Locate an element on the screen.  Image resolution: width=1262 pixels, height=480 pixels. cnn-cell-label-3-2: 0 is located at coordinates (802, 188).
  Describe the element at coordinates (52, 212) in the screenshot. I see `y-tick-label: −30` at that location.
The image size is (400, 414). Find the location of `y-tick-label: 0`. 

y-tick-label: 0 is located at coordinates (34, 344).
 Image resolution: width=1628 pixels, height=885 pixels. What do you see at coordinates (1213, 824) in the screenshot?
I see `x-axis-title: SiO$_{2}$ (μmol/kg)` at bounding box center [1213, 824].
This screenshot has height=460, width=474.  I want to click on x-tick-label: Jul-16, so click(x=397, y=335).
----------
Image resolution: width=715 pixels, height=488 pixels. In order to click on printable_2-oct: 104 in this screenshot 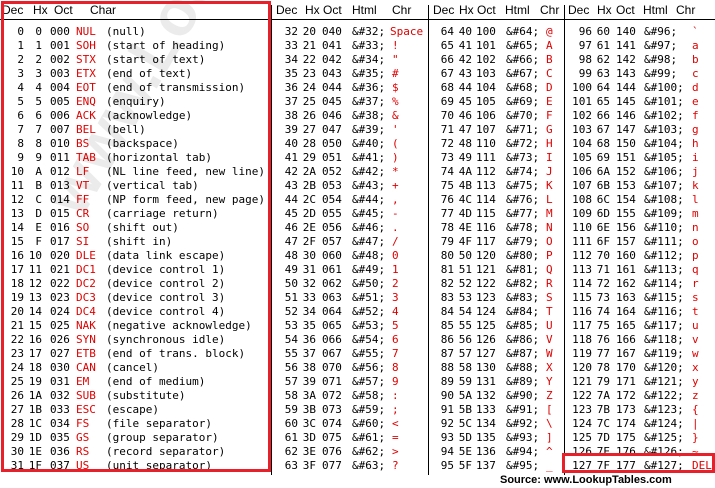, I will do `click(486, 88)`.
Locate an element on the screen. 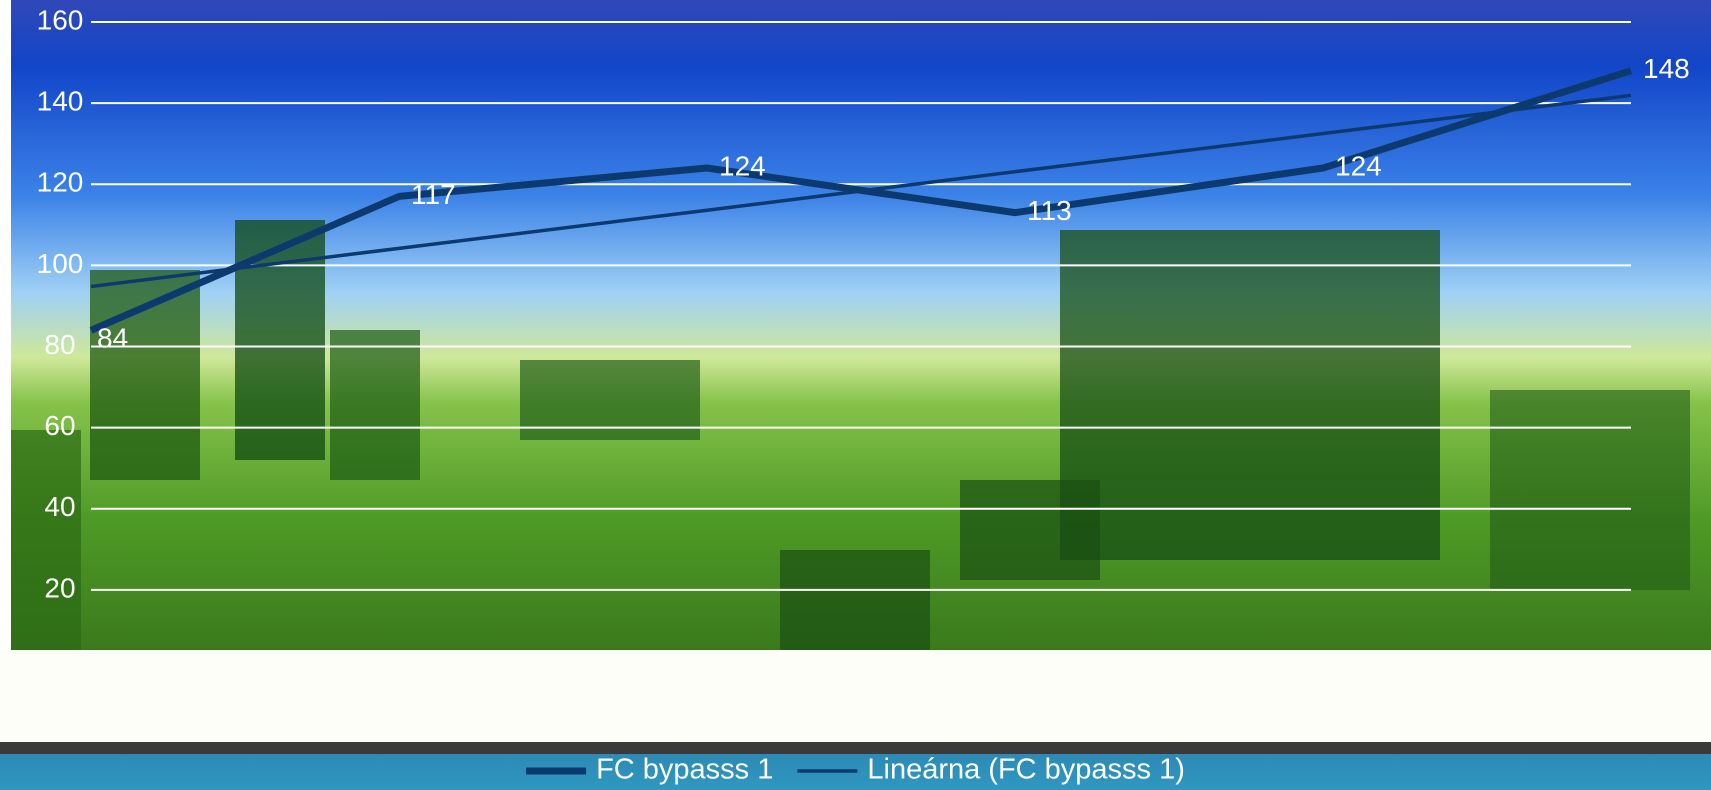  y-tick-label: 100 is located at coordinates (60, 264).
----------
Problem details:
Copy the material word for word, from the line with "coordinates (802, 188)." up to and including the line with "This screenshot has".

Result below:
Locate an element on the screen.  Image resolution: width=1262 pixels, height=480 pixels. cnn-cell-label-3-2: 0 is located at coordinates (802, 188).
  Describe the element at coordinates (52, 212) in the screenshot. I see `y-tick-label: −30` at that location.
The image size is (400, 414). Find the location of `y-tick-label: 0`. 

y-tick-label: 0 is located at coordinates (34, 344).
 Image resolution: width=1628 pixels, height=885 pixels. What do you see at coordinates (1213, 824) in the screenshot?
I see `x-axis-title: SiO$_{2}$ (μmol/kg)` at bounding box center [1213, 824].
This screenshot has height=460, width=474.  I want to click on x-tick-label: Jul-16, so click(x=397, y=335).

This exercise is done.